Manhattanites will line up half a night to dine at such upscale troughs. There are even lines outside Katz’s Delicatessen on Houston these days where you can’t get out of the joint for less than a c-note and annoying out-of-towners take each other’s pictures on cell phones to prove to their loved ones back in Muskogee that they have actually dined with Semites (the place is reportedly now Puerto Rican owned and operated.)

Haute cuisine is as much of an issue for the four-footed in and around the center of the universe. The current dog food panic that garnered above-the-fold headlines in the New York Times, the official publication of the Masters of the Universe Inc., had pet owners going organic in herds. While half the human race goes to bed without dining, the pets of New Yorkers wolf down more chow than feeds whole African nations.

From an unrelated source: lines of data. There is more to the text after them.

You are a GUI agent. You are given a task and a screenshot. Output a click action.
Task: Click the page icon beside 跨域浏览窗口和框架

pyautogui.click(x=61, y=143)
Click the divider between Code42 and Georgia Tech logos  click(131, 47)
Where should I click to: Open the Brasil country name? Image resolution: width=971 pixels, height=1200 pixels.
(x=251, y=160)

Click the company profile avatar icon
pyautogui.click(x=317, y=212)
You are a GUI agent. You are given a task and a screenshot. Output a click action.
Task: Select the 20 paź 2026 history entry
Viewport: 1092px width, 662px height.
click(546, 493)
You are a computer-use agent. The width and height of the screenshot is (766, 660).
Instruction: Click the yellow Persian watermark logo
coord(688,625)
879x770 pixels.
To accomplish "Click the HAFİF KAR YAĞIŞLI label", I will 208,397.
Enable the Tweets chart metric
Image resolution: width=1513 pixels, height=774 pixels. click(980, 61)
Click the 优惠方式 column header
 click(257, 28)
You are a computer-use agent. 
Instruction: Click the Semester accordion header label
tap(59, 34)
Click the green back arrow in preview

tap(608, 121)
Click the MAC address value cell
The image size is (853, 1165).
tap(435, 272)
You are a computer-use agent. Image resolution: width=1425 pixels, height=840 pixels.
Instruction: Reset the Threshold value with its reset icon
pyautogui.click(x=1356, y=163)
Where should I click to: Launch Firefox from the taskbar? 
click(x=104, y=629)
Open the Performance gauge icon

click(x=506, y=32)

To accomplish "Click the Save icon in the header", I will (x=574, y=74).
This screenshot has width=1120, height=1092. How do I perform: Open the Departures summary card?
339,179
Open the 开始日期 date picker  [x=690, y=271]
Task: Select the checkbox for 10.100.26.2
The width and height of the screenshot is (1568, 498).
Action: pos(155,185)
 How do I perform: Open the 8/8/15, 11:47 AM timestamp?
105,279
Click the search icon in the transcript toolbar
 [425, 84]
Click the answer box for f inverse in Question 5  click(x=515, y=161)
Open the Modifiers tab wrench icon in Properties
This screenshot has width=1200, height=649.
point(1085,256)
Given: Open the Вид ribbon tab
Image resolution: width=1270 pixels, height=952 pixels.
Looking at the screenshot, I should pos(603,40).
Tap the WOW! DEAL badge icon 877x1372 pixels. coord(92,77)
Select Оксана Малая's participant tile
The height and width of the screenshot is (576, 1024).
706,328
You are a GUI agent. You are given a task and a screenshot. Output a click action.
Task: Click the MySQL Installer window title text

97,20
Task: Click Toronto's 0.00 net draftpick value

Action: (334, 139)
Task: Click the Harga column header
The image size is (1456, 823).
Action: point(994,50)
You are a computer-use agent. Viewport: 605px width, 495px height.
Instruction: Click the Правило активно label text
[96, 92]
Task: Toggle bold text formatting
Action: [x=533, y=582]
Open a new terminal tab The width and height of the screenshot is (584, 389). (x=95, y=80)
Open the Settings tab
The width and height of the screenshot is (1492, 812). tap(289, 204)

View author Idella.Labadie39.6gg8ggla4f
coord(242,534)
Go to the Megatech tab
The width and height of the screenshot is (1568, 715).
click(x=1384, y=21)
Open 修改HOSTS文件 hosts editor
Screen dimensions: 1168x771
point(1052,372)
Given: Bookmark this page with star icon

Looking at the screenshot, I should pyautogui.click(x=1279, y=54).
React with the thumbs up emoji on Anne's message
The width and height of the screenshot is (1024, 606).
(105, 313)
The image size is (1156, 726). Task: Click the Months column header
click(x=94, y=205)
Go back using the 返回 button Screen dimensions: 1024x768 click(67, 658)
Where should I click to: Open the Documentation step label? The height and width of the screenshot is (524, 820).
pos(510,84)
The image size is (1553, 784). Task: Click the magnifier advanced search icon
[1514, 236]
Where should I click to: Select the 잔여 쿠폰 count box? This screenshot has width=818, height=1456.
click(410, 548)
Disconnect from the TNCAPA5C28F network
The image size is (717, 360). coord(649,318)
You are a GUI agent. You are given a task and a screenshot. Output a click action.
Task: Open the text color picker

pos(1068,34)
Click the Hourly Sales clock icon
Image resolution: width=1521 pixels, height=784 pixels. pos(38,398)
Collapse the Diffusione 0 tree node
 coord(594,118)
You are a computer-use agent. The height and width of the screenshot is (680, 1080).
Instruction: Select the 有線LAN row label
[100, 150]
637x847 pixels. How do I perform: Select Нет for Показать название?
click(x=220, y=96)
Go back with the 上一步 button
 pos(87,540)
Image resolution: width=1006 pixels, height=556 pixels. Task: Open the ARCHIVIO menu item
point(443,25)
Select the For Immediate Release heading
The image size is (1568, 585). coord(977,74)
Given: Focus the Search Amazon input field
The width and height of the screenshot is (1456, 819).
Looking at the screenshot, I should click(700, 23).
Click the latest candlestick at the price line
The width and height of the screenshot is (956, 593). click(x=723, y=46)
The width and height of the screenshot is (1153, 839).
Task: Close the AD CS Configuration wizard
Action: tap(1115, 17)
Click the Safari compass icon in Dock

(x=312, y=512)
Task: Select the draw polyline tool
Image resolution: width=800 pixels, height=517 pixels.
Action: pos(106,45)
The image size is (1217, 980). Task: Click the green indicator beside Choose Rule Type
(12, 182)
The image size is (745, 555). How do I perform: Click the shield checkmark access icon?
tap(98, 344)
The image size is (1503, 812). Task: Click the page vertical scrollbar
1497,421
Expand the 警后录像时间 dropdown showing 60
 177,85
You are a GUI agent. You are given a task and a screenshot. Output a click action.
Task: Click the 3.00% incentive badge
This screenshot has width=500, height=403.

The eats were for free at my sister’s liberation Seder across the Brooklyn Bridge. Isaiah, her favorite grandchild, and the seven year-old son of a stern, strong Trinidadian woman and my nephew who until recently was convinced that his life was a reality show (he’s better now) read the Questions and found the Matzoth. Some at the table thought liberation only applied to the Jews. Others included the Palestinians. I put in a good word for the Zapatistas.

The Lower East Side of Manhattan is my birthright- Grandma Mamie sold newspapers on Ludlow Street and when I escaped my parents’ west Village digs to return to the old neighborhood she became apoplectic and guilt-tripped me about giving her a heart attack. My son, a self-described OG, grew to punkdom on 2nd Street and Avenue A and still lives a short skateboard run away.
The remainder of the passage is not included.